The index also includes a list of the top 10 ad platforms. For the month of August, those platforms are Amobee, Inc., Rubicon, Big Mobile Group, Millennial Media Exchange, OpenX, Airpush, AOL Marketplace, Google AdExchange, Nexage and InMobi.
In addition to ranking the most trustworthy sellers, Pixalate also found four other key issues affecting the quality of in-app inventory. Ten sellers own 80% of the inventory; the device ID is missing 50% of the time; only 30% of inventory has location data, and of that 30% only 60% had accurate location data; and most fraud apparently originates in data centers, indicating that there are hosted machines running highly customized mobile app simulators.
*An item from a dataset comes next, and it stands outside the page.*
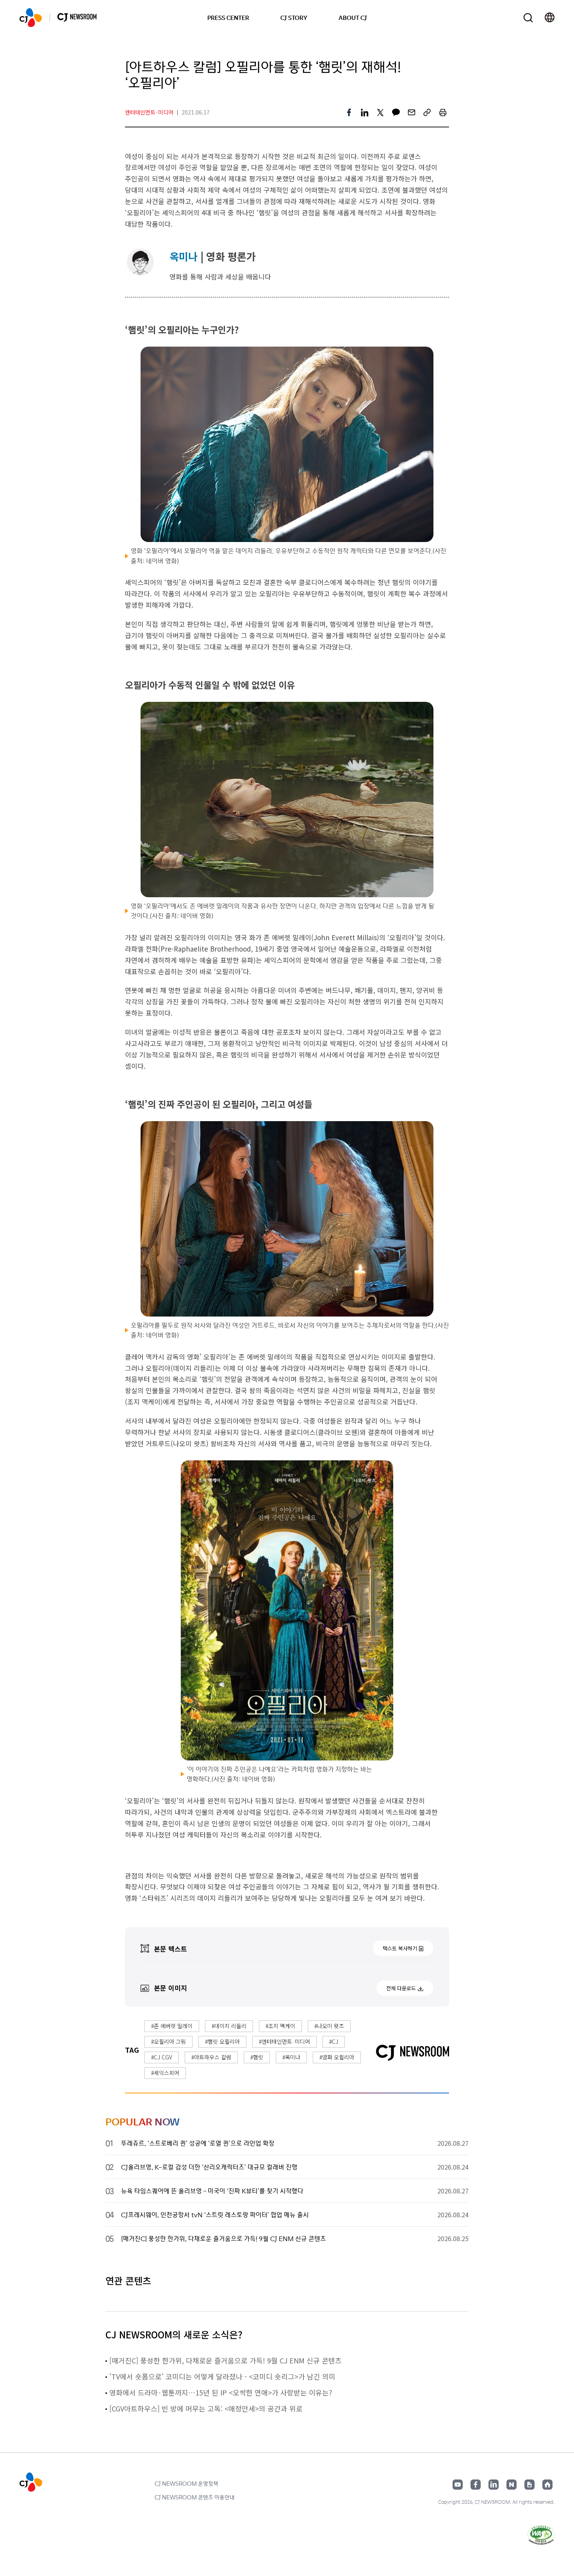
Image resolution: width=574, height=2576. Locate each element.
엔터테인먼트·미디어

So far, the industry’s biggest hang-up for fraud has been the lack of standardized quality measurement.
eMarketer predicts that mobile ad spend will reach nearly $29 billion and account for 49% of digital ad spend in the United States this year. Without standardized quality measurement and an ever-growing volume of inventory being bought and sold in real-time, many are aware of the growing opacity of programmatic buying and selling.
“Supply quality measurement in-app mobile ads has become a minefield for buyers. Our study revealed that more than 38 percent of in-app mobile ad inventory is fraudulent leaving buyers in the dark on which ad exchanges are trustworthy,” stated Pixalate’s CEO, Jalal Nasir.
Pixalate released the Global Seller Trust Index in December 2014 for display and mobile Web advertising, but the new MSTI is specific to in-app inventory.